[Required action]: Lines with "Given" in them are to be located in the listing below and copied.

BEGIN

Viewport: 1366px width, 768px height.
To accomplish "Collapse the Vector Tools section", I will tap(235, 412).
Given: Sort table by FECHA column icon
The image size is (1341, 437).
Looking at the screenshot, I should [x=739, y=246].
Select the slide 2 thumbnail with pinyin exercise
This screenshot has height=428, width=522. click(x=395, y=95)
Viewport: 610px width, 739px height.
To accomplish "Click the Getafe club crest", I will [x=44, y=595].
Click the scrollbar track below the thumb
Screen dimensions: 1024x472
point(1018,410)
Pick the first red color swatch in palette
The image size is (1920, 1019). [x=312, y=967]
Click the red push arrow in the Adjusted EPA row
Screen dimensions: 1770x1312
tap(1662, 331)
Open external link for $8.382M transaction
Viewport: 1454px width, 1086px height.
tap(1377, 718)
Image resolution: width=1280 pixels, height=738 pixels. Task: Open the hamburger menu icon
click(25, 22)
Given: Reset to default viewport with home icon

END

[Output of the task]:
Given: Sort table by FECHA column icon
Given: Reset to default viewport with home icon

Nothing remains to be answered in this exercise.